## What is needed
Tally the lines in the records below that contain the word "count", and reply with the number alone.
#### Material shown
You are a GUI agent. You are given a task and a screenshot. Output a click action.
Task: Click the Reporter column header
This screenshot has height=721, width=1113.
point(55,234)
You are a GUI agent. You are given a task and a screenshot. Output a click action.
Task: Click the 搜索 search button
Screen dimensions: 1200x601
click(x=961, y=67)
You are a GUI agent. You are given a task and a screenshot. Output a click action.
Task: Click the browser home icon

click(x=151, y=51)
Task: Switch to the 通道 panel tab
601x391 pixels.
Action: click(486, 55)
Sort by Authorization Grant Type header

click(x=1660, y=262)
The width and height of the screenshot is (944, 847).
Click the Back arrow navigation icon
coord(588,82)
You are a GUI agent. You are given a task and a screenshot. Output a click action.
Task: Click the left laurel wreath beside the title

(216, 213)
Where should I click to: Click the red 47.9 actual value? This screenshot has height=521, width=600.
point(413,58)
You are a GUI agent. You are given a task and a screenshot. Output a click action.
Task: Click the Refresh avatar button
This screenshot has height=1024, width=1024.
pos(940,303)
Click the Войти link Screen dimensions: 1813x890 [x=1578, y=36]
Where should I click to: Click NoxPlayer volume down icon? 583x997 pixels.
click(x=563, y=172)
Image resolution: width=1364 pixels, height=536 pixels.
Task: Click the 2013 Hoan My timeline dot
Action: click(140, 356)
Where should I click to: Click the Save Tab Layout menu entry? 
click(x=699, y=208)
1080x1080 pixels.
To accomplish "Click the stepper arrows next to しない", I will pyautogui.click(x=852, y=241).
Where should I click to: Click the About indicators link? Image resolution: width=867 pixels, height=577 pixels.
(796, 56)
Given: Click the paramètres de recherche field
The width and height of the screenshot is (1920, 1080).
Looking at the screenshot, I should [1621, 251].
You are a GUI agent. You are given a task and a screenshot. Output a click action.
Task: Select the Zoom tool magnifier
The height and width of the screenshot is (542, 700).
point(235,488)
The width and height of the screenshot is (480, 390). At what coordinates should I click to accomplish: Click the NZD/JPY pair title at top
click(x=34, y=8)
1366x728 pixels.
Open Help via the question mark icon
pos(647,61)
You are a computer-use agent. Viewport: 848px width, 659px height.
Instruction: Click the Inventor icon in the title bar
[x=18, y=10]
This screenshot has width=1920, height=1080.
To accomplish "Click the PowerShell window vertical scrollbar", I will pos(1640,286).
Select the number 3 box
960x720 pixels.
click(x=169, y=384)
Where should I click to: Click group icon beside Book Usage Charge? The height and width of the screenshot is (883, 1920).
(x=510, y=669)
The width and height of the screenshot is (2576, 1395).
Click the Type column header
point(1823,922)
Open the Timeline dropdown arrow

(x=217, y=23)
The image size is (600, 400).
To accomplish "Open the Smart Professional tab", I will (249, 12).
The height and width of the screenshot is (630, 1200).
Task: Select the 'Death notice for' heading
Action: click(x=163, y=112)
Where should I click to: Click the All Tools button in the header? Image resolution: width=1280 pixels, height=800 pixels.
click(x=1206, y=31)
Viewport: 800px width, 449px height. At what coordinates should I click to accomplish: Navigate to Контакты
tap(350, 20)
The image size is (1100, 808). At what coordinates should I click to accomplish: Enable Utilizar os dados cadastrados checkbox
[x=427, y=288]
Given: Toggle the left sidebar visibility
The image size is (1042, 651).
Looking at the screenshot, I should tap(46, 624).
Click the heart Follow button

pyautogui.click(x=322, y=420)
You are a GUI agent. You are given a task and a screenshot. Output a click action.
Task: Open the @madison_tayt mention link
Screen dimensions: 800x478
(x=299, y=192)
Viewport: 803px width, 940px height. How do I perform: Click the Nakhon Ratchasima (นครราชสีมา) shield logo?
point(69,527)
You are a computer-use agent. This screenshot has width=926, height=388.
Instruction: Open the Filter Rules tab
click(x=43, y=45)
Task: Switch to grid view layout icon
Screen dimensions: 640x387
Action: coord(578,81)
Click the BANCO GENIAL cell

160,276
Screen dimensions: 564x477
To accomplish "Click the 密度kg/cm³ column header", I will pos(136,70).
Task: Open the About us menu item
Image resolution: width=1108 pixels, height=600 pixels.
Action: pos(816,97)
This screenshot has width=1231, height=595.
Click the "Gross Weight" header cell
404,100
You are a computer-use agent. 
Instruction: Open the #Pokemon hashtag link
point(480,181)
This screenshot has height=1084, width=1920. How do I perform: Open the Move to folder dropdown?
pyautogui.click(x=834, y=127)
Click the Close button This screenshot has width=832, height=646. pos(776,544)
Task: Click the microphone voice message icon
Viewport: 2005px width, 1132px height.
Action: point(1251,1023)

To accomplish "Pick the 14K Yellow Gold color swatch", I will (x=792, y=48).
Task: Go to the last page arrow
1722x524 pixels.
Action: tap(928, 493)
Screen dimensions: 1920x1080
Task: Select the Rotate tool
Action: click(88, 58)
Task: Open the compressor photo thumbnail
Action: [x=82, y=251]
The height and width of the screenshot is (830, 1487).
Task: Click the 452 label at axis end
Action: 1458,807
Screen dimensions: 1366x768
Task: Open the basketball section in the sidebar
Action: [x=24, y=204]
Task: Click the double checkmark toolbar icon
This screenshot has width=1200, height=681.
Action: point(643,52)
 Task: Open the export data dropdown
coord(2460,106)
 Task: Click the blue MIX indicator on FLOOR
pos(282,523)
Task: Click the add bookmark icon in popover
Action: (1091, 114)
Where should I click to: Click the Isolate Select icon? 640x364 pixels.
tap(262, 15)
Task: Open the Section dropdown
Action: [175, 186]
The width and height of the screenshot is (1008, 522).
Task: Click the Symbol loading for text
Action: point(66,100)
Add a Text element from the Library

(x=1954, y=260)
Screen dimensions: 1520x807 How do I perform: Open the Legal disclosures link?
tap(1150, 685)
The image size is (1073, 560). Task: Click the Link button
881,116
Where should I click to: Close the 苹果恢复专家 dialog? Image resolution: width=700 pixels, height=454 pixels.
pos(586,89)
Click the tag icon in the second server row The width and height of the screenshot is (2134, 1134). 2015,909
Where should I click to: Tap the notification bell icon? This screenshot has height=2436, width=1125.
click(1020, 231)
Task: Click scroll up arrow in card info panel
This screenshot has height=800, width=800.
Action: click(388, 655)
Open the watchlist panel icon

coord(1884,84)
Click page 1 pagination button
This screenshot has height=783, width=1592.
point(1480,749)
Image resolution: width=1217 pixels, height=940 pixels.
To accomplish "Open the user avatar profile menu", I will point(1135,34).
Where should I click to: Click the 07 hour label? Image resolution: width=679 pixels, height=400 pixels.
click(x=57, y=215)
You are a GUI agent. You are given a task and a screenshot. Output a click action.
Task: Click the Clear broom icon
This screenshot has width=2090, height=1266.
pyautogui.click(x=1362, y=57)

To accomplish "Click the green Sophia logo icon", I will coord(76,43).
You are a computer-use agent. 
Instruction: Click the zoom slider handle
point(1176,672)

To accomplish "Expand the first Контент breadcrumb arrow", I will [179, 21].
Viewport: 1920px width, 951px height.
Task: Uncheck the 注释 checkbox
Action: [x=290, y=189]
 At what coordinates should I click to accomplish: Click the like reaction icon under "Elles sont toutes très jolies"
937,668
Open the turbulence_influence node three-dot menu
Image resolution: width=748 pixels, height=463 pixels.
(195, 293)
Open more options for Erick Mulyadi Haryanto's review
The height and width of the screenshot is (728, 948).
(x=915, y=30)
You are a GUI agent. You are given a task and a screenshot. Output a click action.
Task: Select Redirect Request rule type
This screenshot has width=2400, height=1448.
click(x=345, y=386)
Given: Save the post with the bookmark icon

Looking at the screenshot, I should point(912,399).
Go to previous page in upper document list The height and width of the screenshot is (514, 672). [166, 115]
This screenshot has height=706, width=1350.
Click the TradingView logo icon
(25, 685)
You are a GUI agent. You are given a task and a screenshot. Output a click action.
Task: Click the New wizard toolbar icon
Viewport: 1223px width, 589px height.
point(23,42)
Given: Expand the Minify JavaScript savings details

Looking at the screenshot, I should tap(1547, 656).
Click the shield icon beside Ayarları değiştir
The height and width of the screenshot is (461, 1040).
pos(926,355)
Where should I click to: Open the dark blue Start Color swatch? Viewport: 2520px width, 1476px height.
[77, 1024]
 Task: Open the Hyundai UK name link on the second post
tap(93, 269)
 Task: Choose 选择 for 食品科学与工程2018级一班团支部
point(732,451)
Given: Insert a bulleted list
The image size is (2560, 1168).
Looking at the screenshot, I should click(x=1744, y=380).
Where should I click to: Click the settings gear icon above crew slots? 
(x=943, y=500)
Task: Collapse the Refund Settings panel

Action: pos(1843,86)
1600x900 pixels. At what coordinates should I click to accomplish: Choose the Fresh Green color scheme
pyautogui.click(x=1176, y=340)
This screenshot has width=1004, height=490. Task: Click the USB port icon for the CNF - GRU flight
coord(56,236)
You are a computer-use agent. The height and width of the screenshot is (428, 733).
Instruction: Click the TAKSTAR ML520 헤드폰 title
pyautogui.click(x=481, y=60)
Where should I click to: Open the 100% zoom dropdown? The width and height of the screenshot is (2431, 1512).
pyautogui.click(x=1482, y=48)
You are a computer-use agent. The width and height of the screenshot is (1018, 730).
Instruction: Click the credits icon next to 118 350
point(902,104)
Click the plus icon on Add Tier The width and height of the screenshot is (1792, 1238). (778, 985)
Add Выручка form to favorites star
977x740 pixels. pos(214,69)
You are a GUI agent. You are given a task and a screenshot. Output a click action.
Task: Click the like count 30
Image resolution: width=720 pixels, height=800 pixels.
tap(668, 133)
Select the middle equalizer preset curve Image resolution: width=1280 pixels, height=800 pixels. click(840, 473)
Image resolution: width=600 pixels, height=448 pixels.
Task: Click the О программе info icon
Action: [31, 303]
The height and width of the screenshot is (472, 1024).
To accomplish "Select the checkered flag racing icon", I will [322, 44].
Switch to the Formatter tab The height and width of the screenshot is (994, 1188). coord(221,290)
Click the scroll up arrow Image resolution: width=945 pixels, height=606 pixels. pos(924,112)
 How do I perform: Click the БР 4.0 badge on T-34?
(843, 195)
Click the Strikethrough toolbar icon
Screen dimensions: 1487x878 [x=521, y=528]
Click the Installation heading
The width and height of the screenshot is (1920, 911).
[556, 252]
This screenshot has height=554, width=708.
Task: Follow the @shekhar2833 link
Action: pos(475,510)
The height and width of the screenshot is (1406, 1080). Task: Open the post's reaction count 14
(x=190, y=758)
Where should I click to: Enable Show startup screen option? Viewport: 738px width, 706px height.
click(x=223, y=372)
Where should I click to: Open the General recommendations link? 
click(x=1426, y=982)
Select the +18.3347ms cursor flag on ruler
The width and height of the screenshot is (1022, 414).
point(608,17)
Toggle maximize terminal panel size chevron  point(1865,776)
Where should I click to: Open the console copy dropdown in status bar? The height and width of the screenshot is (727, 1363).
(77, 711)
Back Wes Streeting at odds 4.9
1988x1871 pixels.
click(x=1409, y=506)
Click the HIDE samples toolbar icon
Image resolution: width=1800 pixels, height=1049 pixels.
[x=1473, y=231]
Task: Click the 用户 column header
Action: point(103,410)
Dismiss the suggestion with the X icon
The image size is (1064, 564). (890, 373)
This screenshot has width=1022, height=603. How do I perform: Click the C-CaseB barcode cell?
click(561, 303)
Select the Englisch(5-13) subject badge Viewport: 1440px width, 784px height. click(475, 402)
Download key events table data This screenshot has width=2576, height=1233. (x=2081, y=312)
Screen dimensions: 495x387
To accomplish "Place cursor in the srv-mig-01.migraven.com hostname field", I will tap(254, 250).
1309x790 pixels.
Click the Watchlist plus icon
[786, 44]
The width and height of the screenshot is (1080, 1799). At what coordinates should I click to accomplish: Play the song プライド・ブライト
########
## Result for this task
2